As populações de lince ibérico têm ainda de continuar a crescer e misturar-se para serem viáveis e sustentáveis, sendo a migração e ligação entre elas essencial.
No entanto, no que toca à diversidade genética, "não pode ser inventada" e a que restava em 2002 tem sido potenciada e foi preservada ao máximo, explicou.
Neste contexto, o investigador sugeriu que o futuro pode passar por introduzir técnicas de reprodução assistida em cativeiro, para por exemplo preservar elementos genéticos de animais que naturalmente foram incapazes de procriar.
Outra hipótese que disse que deveria ser ponderado - e que reconheceu poder ser polémico - é o cruzamento do lince ibérico com outra das três espécies de lince que existem mais no planeta, nomeadamente o lince boreal ou euro-asiático.
José Antonio Godoy sublinhou que as duas espécies se cruzaram no passado com impactos positivos na diversidade e reforço genético do lince ibérico, como documenta a ciência em estudos recentes.
Os responsáveis e cientistas do projeto LIFE LynxConnect - o programa de recuperação do lince ibérico atualmente em vigor - consideram que para se alcançar um "estado de conservação favorável" será necessário chegar a uma população de 4.500 a 6.000 indivíduos, com pelo menos 1.100 fêmeas reprodutoras.
O censo de 2024 identificou 1.557 linces adultos, dos quais 470 fêmeas reprodutoras.
Segundo um comunicado oficial divulgado na terça-feira, o programa de reprodução em cativeiro vai continuar "a reproduzir ao mesmo ritmo dos anos anteriores" atendendo às "necessidades futuras dos programas de reintrodução e as necessidades de reposição de reprodutores".

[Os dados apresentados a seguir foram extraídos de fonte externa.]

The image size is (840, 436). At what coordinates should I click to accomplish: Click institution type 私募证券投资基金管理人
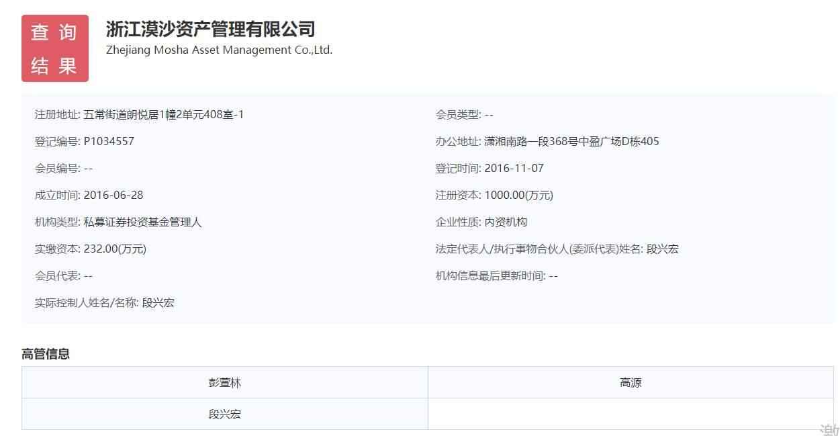pos(142,222)
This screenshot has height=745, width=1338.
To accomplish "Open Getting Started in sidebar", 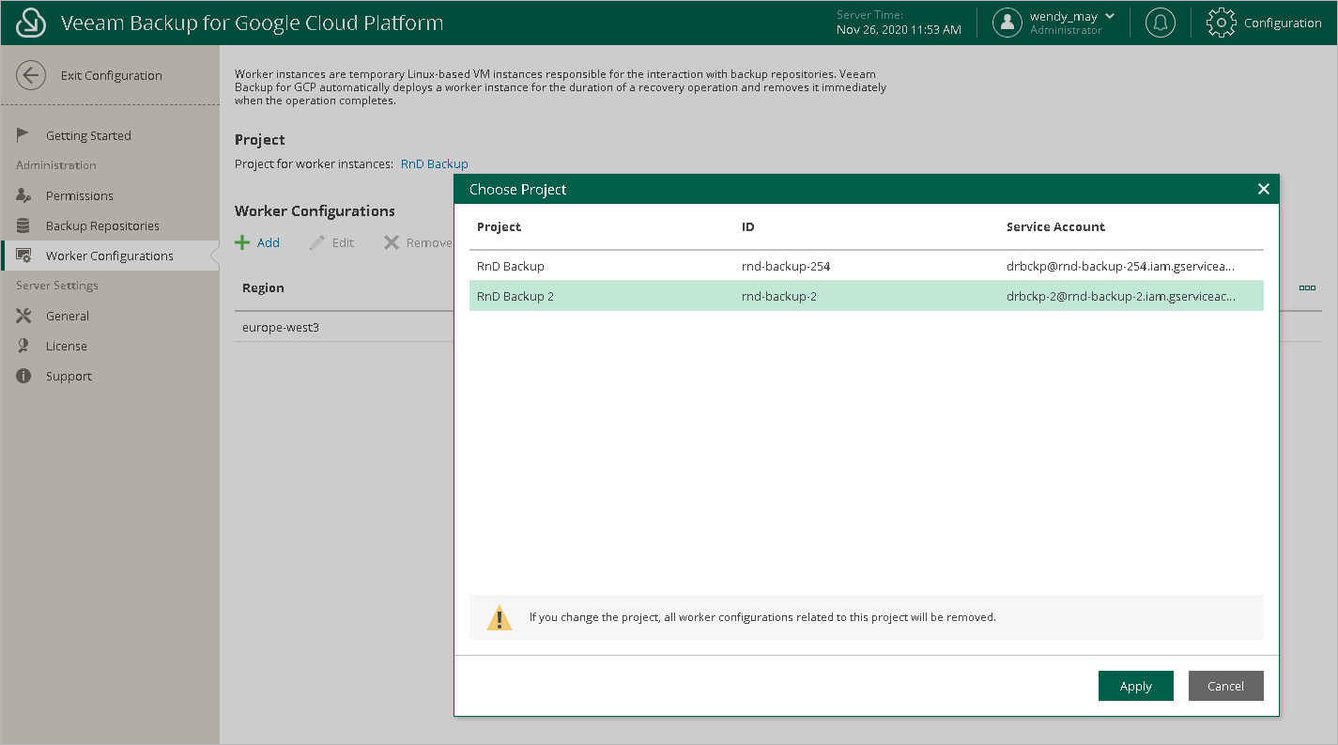I will (x=88, y=135).
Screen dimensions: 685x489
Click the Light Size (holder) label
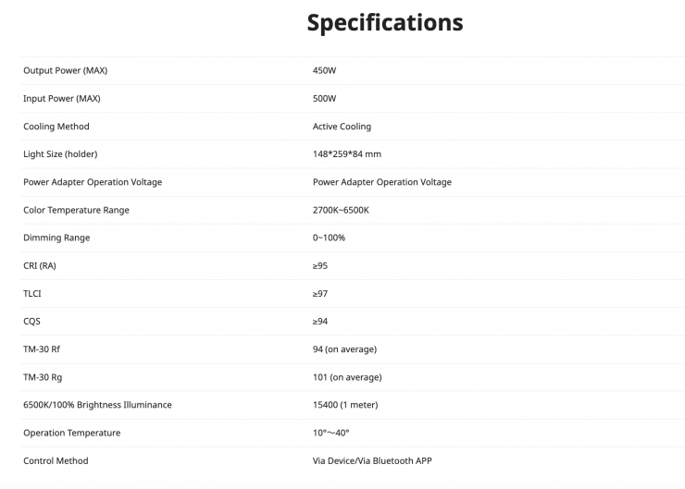pyautogui.click(x=60, y=154)
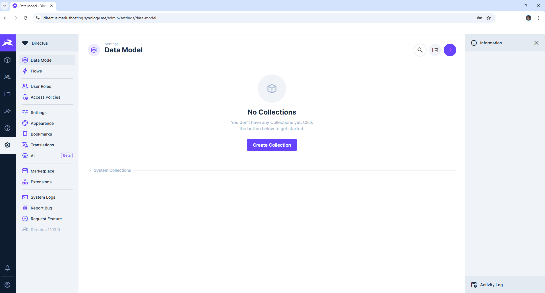Close the Information sidebar panel
The width and height of the screenshot is (545, 293).
click(536, 43)
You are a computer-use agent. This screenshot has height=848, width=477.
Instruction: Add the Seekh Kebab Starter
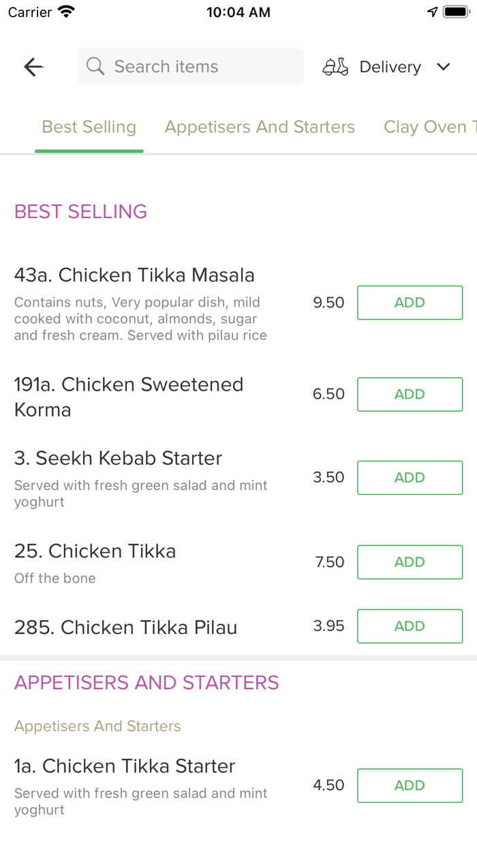pyautogui.click(x=410, y=477)
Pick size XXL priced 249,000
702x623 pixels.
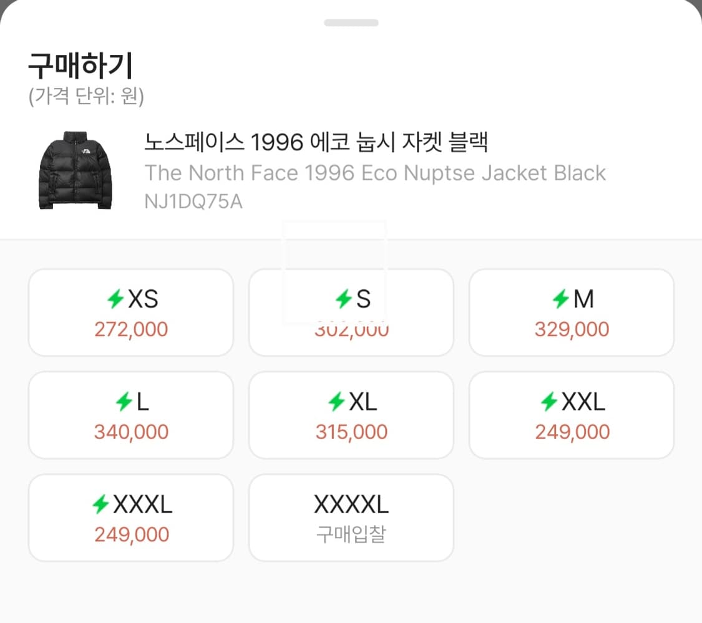click(572, 414)
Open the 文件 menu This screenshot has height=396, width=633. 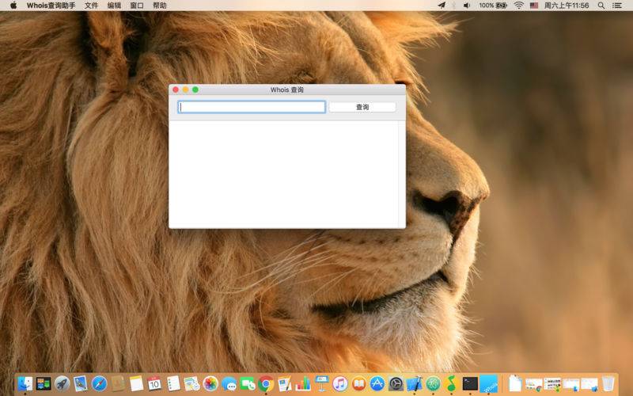(x=92, y=6)
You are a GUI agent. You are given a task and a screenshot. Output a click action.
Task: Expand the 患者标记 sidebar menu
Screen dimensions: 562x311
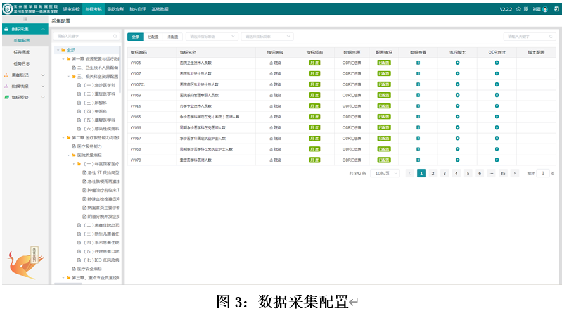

"Neste contexto, os centros de criação preveem formar 30 casais reprodutores em 2026, seguindo as recomendações genéticas mais adequadas para satisfazer as futuras exigências dos programas de reintrodução", acrescentou o mesmo comunicado.
Um recorde de 62 crias nasceram este ano nos cinco centros de reprodução em cativeiro que existem em Portugal e Espanha.
O programa de reprodução em cativeiro do lince ibérico cumpriu em 2025 o vigésimo aniversário e nestas duas décadas nasceram 835 crias, 640 das quais sobreviveram ao desmame e 424 foram posteriormente libertadas na natureza em diversos pontos da Península Ibérica.
Os projetos de conservação do lince ibérico têm 23 anos, são maioritariamente financiados por programas europeus LIFE e envolvem diversas entidades públicas e privadas em Portugal e Espanha.
Em Portugal, a coordenação cabe ao Instituto da Conservação da Natureza e Florestas (ICNF).